● **Dataset**:
>> Start

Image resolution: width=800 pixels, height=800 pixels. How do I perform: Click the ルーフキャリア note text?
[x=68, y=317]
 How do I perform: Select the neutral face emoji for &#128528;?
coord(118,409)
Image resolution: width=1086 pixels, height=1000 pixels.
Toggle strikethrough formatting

>> End
>> Start

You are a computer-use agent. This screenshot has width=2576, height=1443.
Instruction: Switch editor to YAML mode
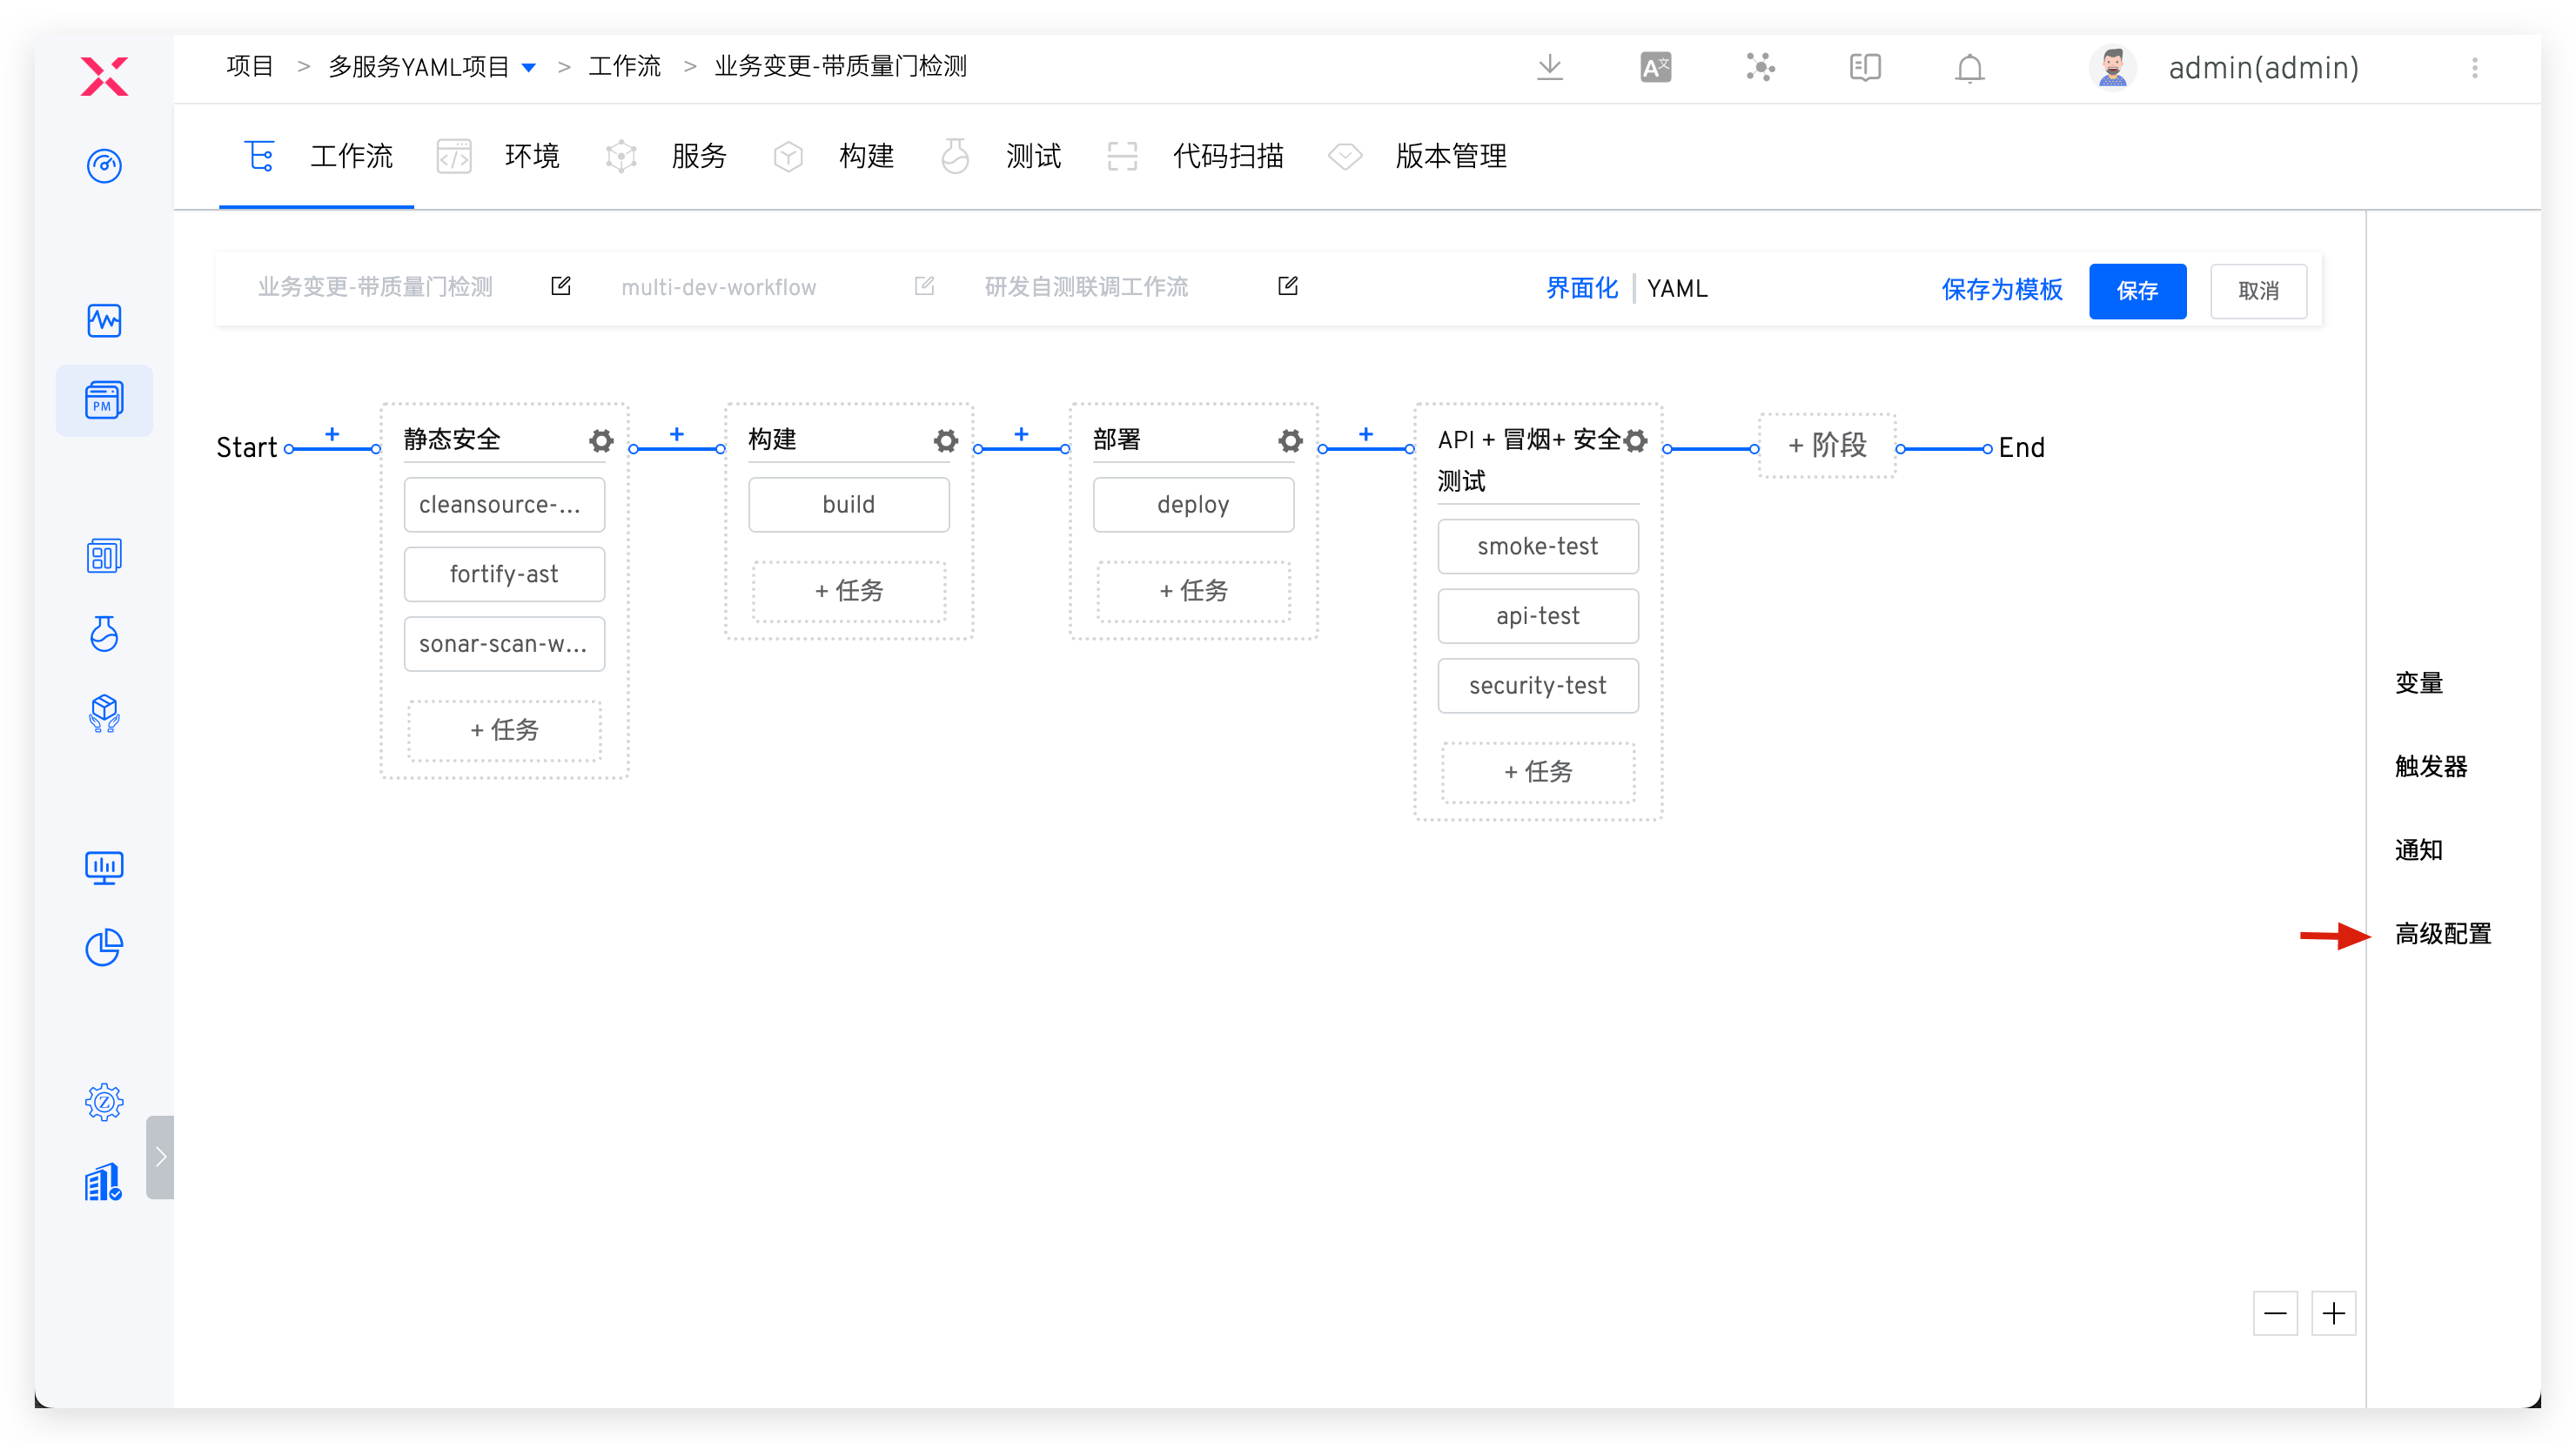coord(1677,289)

>> End
>> Start

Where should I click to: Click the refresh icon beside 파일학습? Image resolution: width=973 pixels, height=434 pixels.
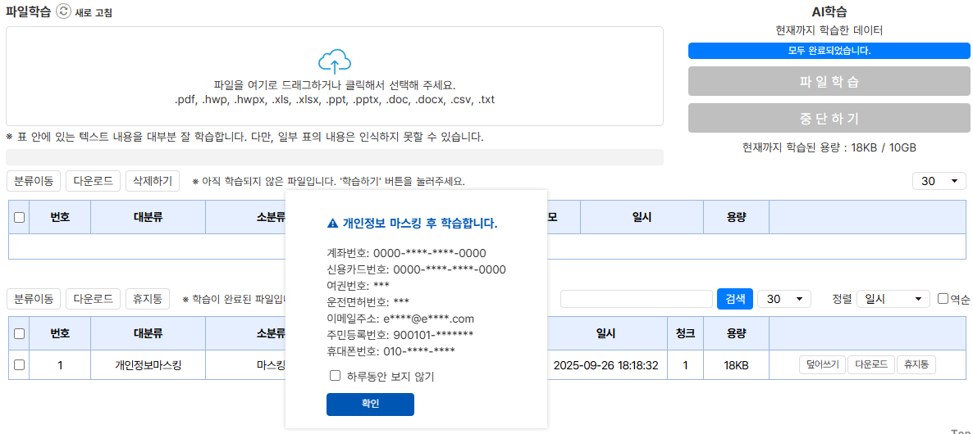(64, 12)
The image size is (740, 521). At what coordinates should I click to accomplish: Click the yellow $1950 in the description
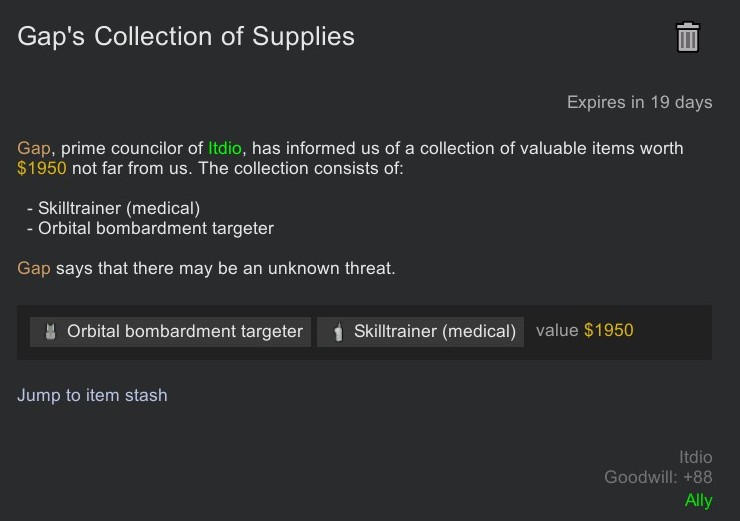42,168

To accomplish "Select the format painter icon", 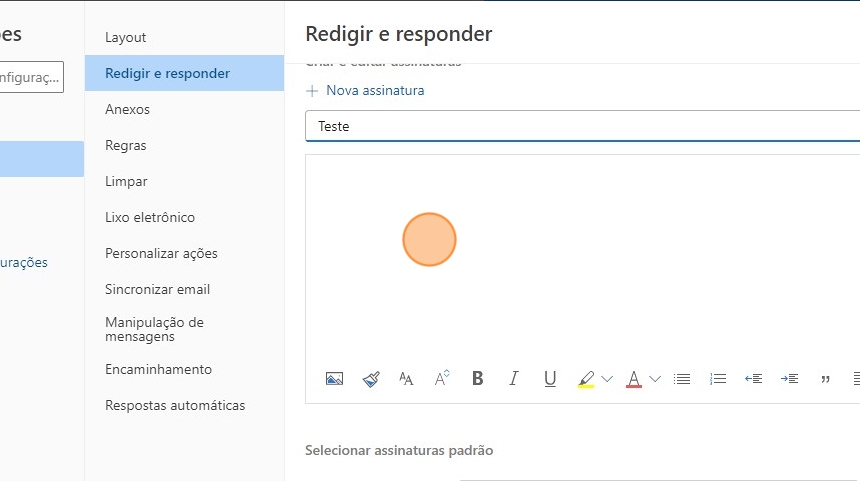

>> End

● **Task brief**:
Rewrite the records from the line with "The image size" to the line with "the format painter", changing "yellow" to "orange" and keeping everything else the same. Leave the pictures out.

● **Correct output**:
The image size is (740, 521). At what coordinates should I click to accomplish: Click the orange $1950 in the description
42,168

To accomplish "Select the format painter icon", 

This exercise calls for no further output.